Guided Project on Jeopardy

Good day :slight_smile:

I am having some conceptual issues regarding slide 5 of this guided project:

https://app.dataquest.io/m/210/guided-project%3A-winning-jeopardy/5/recycled-questions

I believe the purpose of the exercise is to collect all re-used words in a set, and determine how many times words are repeated (to ultimately determine how many times similar questions are asked).

I seem to be able to grasp everything up until the point where I am asked to do the following:

" If the length of split_question is greater than 0 , divide match_count by the length of split_question

Conceptually I am struggling to understand the purpose of this code. I see that we determining whether a word in a question is in our set, if it is we add 1 to our match_count. If not the word goes on to get added to the set and will be matched (with the relative increase in the match_count) if this word is in the next question and so on.

I am struggling to wrap my head around the code that follows from the above instruction:

'if len(split_question) > 0:
match_count /= len(split_question)

If someone could please explain this to me conceptually: what is the purpose of doing this? What does it achieve etc?

I would be forever grateful for any light that is shed on this predicament I find myself in!

Thanks!

Regards,
John

For now, ignore the following instruction -

Remove any words in split_question that are less than 6 characters long.

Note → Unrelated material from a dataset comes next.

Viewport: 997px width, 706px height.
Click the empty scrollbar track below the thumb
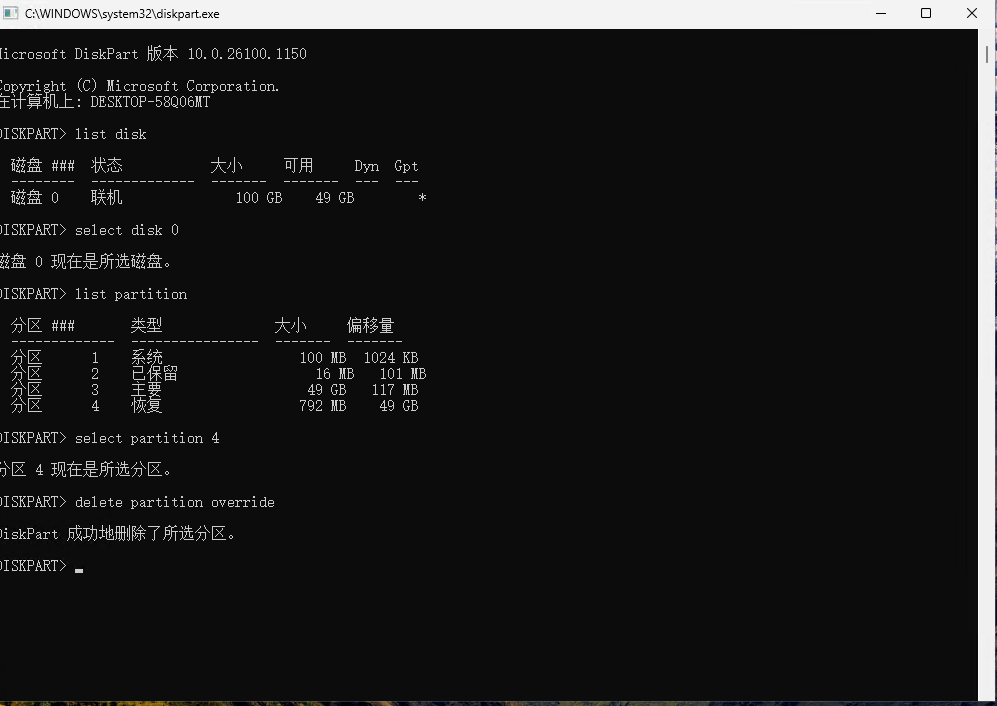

Let’s say you have two questions -

  1. What is your name?
  1. What is your father’s name?

The words in 1 would be added in terms_used.

For 2, match_count would be 4 (ignoring the questioning mark, and only looking at the words).

What happens when we divide match_count with length of split_question for 2.?

That’s, 4/5, that’s 0.8.

Or, we can say that 80% of words in the 2nd question` overlap with words that were present in a previous question.

For a quiz, this information can be helpful to figure out what kind of questions are frequently asked, for example. Or rather, what kind of topics or terms are used more frequently - that is, how often those terms get “recycled”.

Using this and any additional information (like value of the question) you can consider studying for the quiz such that you focus on high value questions that might have some terms occur frequently and thereby potentially winning/earning more. It’s not that simple, of course, but it can give some idea.

1 Like

Awesome! Thanks for the response. Much Appreciated!

1 Like